VIP Fitz Hugh Ludlow

VeryImportantPotheads.com

Fitz Hugh Ludlow (September 11, 1836 - September 12, 1870)

The son of a preacher and early temperance advocate, Fitz Hugh Ludlow studied medicine at Princeton University and tried every known pharmaceutical he could, including hasheesh. His 1857 book The Hasheesh Eater: being passages from the Life of a Pythagorean inspired many, including VIP John Hay and possibly Mark Twain.

Given morphine to treat tuberculosis, Ludlow struggled with opiate addiction throughout his life, and tried to help others also. His story John Heathburn’s Title (1864) concerns an opium and alcohol addict who is cured by a substitution therapy using a cannabis extract.

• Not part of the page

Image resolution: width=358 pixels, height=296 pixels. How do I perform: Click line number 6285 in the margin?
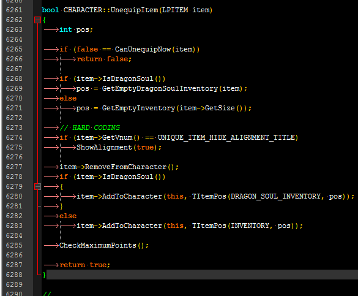point(14,245)
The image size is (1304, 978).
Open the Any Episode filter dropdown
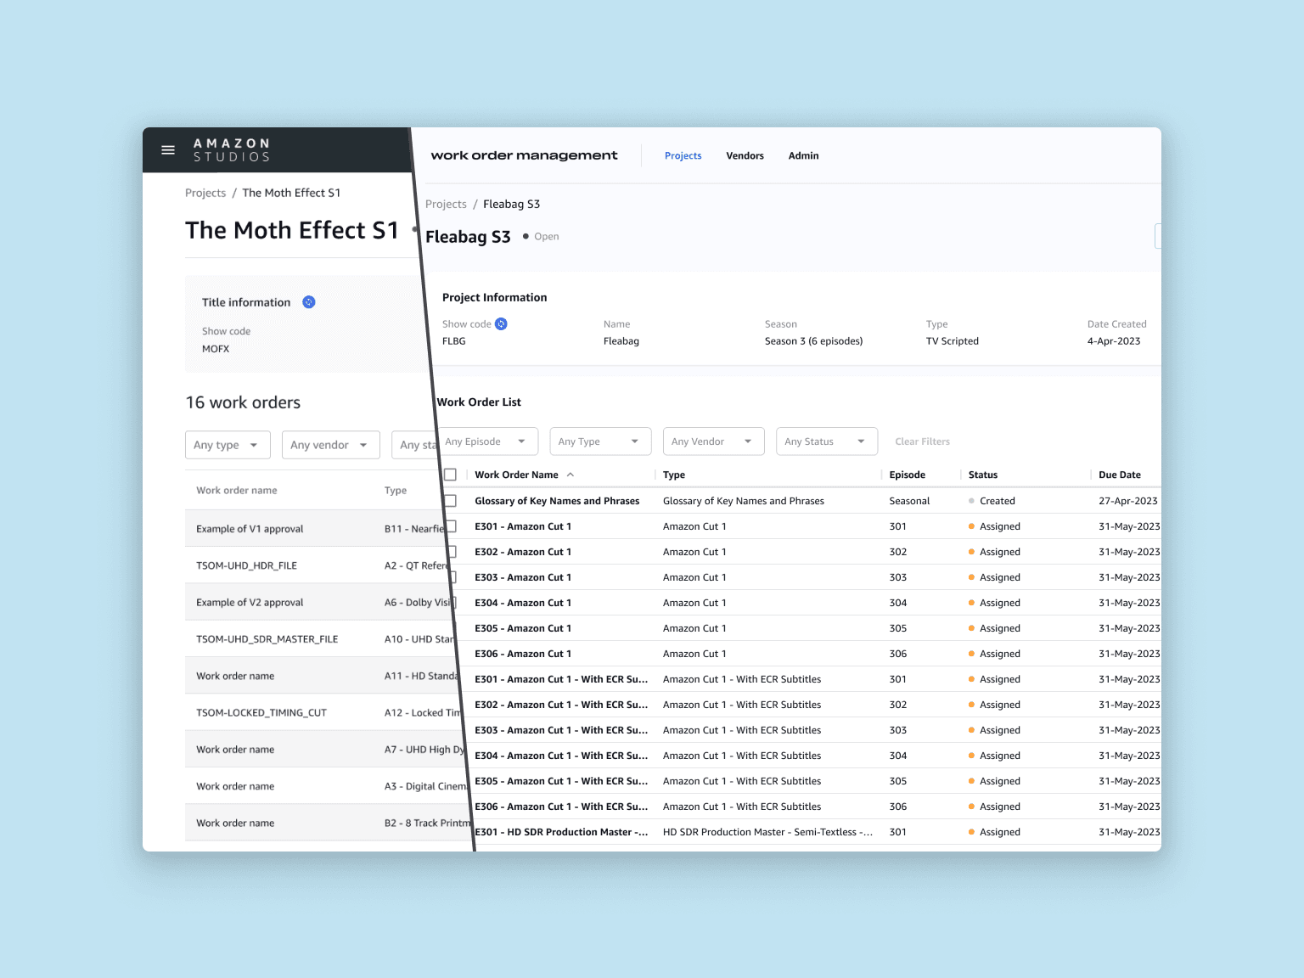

In his article The Apocalypse of Hasheesh, Ludlow concludes, "Hasheesh is no thing to be played with as a bauble. At its revealing, too-dread paths of spiritual life are flung open, too tremendous views disclosed of what the soul is capable of doing, and being, and suffering, for that soul to contemplate, till, relieved of the body, it can behold them alone."

Ludlow's work inspired The Fitz Hugh Ludlow Memorial Library. The mid 1970s saw two new editions of The Hasheesh Eater in print, one by San Francisco’s City Lights Books, and a well-annotated and illustrated version edited by Michael Horowitz and released by Level Press. By the late 1970s, you could even find the face of Fitz Hugh Ludlow on a T-shirt, thanks to his alma mater Union College, which had thrown a “Fitzhugh Ludlow Day” celebration in 1979. [Wikipedia]

Terence McKenna wrote in Food of the Gods: The Search for the Original Tree of Knowledge (New York: Bantam, 1992, pp. 163-164): “After Bayard Taylor the next great commentator on the phenomenon of hashish was the irrepressible Fitz Hugh Ludlow. This little-known bon vivant of nineteenth-century literature began a tradition of pharmo-picaresque literature that would find later practitioners in William Burroughs and Hunter S. Thompson… There is in Ludlow’s cannabis reportage a wonderful distillation of all that was zany in the Yankee transcendentalist approach. Ludlow creates a literary persona not unlike the poet John Shade in Nabokov’s Pale Fire, a character who allows us to see deeper into his predicament than he can see himself. Part genius, part madman, Ludlow lies halfway between Captain Ahab and P.T. Barnum, a kind of Mark Twain on hashish. There is a wonderful charm to his free-spirited, pseudoscientific openness as he makes his way into the shifting dunescapes of the world of hashish."